Bitcoin Forum

Alternate cryptocurrencies => Altcoin Discussion => Topic started by: TheBitcoinBoy on July 25, 2017, 09:45:24 AM



Title: Why Ethereum Smart Contracts?
Post by: TheBitcoinBoy on July 25, 2017, 09:45:24 AM
There is lot of hype of Ethereum Smart Contracts! Why it is so revolutionary? What we can do with them?

Let's talk about it


Title: Re: Why Ethereum Smart Contracts?
Post by: lawlawlaw on July 25, 2017, 12:59:12 PM
Ethereum Smart Contracts offers a fast transaction. Since smart contract is like a vending machine, you drop the coin and it instantly rolls out the service you paid for.

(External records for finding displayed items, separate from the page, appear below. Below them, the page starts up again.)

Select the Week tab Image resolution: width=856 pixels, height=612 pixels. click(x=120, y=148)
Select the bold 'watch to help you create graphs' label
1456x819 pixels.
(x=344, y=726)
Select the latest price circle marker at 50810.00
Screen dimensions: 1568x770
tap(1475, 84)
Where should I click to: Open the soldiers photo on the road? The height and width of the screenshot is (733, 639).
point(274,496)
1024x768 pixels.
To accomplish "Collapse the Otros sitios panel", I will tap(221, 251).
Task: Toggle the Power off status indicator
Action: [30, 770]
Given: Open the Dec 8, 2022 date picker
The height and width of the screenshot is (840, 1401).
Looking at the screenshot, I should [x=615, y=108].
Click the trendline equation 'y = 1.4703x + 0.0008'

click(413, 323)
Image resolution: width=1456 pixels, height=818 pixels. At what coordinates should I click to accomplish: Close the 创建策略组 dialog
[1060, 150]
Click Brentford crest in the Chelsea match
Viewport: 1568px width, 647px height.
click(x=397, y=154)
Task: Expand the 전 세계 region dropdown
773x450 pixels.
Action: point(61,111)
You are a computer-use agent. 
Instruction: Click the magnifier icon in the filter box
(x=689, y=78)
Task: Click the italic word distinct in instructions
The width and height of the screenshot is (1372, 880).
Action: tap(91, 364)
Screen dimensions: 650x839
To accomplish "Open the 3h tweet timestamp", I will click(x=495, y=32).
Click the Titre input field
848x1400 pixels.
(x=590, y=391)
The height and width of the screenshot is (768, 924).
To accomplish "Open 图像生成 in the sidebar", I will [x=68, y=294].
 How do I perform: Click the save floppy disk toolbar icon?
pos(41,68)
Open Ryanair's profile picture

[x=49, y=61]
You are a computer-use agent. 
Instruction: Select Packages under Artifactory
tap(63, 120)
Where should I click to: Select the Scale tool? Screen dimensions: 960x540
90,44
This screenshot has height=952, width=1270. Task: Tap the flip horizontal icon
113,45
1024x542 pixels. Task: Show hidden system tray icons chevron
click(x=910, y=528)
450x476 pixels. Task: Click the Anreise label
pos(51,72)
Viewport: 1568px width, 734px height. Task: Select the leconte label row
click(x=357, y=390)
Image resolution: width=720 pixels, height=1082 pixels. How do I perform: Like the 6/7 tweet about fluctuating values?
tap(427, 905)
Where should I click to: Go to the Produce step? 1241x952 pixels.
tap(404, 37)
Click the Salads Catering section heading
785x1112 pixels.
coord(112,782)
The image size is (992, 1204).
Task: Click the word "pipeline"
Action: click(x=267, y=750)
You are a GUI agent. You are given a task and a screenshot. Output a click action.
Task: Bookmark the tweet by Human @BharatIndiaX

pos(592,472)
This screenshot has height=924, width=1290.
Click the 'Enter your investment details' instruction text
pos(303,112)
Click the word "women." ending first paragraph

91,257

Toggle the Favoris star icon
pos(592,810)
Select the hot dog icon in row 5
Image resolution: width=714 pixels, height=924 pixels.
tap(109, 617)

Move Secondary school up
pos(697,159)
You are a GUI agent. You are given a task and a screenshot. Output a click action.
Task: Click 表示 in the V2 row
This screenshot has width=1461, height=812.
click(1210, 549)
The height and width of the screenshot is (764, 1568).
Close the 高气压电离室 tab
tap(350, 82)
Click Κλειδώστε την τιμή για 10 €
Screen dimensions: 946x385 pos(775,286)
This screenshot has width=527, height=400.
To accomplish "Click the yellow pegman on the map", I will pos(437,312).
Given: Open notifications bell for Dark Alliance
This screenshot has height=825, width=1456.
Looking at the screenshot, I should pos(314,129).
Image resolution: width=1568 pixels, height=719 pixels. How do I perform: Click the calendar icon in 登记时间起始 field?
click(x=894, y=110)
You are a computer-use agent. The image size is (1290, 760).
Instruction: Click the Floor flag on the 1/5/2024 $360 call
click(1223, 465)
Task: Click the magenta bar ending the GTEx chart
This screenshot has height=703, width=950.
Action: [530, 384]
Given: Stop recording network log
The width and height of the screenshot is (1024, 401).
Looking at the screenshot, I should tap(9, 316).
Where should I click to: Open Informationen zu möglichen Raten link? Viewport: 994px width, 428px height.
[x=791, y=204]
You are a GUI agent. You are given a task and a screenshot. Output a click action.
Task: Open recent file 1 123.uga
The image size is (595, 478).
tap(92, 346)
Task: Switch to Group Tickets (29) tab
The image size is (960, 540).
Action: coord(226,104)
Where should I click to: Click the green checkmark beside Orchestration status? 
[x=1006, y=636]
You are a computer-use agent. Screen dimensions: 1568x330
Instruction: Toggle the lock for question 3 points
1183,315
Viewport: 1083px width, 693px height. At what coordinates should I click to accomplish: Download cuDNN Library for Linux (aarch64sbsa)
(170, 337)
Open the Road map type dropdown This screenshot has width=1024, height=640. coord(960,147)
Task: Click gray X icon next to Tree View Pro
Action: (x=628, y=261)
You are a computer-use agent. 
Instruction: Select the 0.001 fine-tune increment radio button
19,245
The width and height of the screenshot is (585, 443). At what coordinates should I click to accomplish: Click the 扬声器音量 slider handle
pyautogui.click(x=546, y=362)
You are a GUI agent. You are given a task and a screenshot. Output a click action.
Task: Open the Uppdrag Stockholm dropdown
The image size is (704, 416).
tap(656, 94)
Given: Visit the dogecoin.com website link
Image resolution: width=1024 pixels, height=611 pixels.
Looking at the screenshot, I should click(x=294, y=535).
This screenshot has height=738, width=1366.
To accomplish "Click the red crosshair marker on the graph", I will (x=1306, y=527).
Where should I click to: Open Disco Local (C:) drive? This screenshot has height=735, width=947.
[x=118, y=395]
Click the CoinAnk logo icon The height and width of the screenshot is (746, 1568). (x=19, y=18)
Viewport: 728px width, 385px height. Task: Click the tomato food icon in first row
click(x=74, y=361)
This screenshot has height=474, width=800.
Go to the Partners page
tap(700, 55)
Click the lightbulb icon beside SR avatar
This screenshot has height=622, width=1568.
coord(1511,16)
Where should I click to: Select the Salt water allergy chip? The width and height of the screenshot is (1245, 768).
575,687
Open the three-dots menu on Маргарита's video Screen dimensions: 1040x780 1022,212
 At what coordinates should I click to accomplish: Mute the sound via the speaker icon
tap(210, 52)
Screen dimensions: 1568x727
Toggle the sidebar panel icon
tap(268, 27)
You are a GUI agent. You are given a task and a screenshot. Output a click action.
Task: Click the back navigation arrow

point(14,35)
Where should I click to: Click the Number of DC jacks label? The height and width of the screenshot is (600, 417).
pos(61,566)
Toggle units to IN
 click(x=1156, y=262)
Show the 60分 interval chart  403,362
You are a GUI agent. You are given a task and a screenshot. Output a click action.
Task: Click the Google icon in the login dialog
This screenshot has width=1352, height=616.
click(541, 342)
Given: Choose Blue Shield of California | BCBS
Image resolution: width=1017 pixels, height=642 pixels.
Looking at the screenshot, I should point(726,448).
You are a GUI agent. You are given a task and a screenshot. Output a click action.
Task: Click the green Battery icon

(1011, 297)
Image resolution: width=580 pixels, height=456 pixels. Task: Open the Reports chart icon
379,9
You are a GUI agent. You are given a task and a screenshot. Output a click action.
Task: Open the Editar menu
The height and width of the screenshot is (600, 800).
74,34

Title: Re: Why Ethereum Smart Contracts?
Post by: DuarteFig on July 25, 2017, 01:14:44 PM
Ethereum is not the only technology with Smart Contracts, so I will split my answer in two:

 - Why smart contracts?
The blockchain technology introduced with Bitcoin provides a public record of transactions that you can't change in your favor. The smart contract technology exists since before Bitcoin, and consists of contracts between two or more parts that don't need human intervention to be executed. It provides security and lower contracting costs compared to traditional contracts. Associated with the blockchain transparency, it becomes more powerful since you can keep the contract terms recorded publicly in a immutable way.

 - Why Ethereum?
Ethereum is the biggest smart contract platform today. The same way Bitcoin is the strongest crypto currency because it is the first and more solid, the most prominent smart contract implementation is the Ethereum blockchain platform. A lot of big companies are using or supporting Ethereum (check the Enterprise Ethereum Alliance at: https://entethalliance.org/) and the technology is probably going to evolve more and more.

So, why Ethereum smart contracts?
Because they represent the next Internet generation, with the decentralization of everything. With Ethereum smart contracts you won't need Uber to connect drivers and passangers, and you won't need Airbnb to connect hosts and guest, and so on.